Reports on monitoring and censorship of Chinese internet content, particularly news and blogs, are familiar to westerners. We are less familiar with editorials like this one from the Beijing News, which suggest a further stage of evolution of cyber opinion in China:
Wang Yang, the Party chief of Chongqing recently e-mailed a netizen (China’s common name for internet users) twice, inviting him to meet to consult about the urban development of Chongqing. The municipal government of Chongqing sent letters to the public, soliciting advice on the construction of a pilot zone.
What the media wanted to highlight is that it was the netizen the Party chief met since Wang Yang resorted to the Internet. However, this type of “news” already occurred many years ago. Yu Youjun, then mayor of Shenzhen, met with a netizen, who wrote a renowned cyber article entitled “Shenzhen, Who Abandoned You?” in January, 2003.
Four years ago, netizens still belonged to the elite of society and the way Yu Youjun responded to the article was somewhat pioneering. In today’s society, we should regard the meeting of a major with a netizen as a common interaction between officials and citizens, as the country has 162 million netizens, ranking the second largest in the world in terms of number, and cyber opinion has already become a regular channel for people to express their opinions.

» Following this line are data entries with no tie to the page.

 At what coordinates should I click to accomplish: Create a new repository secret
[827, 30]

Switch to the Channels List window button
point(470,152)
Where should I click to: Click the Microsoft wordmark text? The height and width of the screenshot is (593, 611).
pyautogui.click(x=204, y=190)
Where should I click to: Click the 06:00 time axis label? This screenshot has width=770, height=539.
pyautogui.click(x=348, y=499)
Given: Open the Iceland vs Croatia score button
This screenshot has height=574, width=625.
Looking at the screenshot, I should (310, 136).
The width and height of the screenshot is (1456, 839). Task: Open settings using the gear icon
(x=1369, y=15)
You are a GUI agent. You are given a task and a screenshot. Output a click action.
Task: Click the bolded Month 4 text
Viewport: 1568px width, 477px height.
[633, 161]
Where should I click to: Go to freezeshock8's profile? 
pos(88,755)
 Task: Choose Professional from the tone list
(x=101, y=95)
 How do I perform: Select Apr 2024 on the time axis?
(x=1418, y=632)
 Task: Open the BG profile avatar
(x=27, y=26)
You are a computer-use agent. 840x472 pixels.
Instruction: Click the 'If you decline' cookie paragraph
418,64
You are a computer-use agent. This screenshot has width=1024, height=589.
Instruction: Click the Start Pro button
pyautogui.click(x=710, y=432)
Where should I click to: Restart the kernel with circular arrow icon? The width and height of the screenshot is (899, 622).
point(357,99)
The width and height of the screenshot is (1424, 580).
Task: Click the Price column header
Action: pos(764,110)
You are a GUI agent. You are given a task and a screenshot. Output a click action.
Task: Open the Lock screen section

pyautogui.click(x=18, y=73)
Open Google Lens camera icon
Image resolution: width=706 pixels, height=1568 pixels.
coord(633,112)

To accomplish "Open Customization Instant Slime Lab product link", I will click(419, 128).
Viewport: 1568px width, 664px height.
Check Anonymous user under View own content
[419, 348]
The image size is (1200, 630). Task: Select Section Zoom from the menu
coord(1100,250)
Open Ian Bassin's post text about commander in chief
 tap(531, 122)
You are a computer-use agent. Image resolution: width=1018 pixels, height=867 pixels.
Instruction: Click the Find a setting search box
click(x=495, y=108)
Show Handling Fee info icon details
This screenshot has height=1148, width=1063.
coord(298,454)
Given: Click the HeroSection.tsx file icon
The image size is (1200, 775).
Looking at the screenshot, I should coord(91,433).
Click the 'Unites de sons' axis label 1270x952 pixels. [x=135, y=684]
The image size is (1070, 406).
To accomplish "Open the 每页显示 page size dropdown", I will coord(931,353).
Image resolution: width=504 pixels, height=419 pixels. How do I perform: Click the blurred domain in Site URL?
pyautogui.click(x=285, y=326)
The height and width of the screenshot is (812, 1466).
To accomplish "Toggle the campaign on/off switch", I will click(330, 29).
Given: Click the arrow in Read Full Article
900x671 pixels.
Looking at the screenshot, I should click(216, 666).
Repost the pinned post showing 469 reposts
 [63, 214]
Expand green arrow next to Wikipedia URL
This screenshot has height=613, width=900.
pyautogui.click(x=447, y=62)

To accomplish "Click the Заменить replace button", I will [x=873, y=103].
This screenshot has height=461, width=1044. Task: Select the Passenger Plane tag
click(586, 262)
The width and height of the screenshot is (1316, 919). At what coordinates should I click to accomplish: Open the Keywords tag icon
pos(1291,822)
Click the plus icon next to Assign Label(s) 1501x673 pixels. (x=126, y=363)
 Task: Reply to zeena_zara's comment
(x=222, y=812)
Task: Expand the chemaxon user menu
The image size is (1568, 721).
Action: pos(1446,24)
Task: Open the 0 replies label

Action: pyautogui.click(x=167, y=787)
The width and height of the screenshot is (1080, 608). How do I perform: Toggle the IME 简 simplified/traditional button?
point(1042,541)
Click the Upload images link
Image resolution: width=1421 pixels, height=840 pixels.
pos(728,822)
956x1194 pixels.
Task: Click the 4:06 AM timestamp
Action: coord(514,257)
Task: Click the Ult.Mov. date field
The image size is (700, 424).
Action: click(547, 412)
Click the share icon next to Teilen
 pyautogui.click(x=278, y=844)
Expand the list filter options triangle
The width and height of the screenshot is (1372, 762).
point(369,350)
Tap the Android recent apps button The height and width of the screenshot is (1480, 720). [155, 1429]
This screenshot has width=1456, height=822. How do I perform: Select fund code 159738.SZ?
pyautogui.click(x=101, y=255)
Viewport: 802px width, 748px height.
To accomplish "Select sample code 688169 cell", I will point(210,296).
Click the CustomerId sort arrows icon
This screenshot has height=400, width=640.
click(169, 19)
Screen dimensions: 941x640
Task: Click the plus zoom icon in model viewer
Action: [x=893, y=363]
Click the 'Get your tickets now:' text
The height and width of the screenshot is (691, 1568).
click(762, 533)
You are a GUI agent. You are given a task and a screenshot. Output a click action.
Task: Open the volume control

As more and more people get online, cyber opinion will get more mature and more diversified. The meeting between a mayor and a netizen should be deemed as a must for a healthy political ecology.
But the media still reported the meeting as news and highlighted the identity of the “netizen” instead of “citizen”, which indicated that in some places, public opinion doesn’t attract enough attention from officials and the new type of official-citizen interaction has not been realized. We are expecting that some day the meeting of a mayor with a netizen will no longer be reported as news.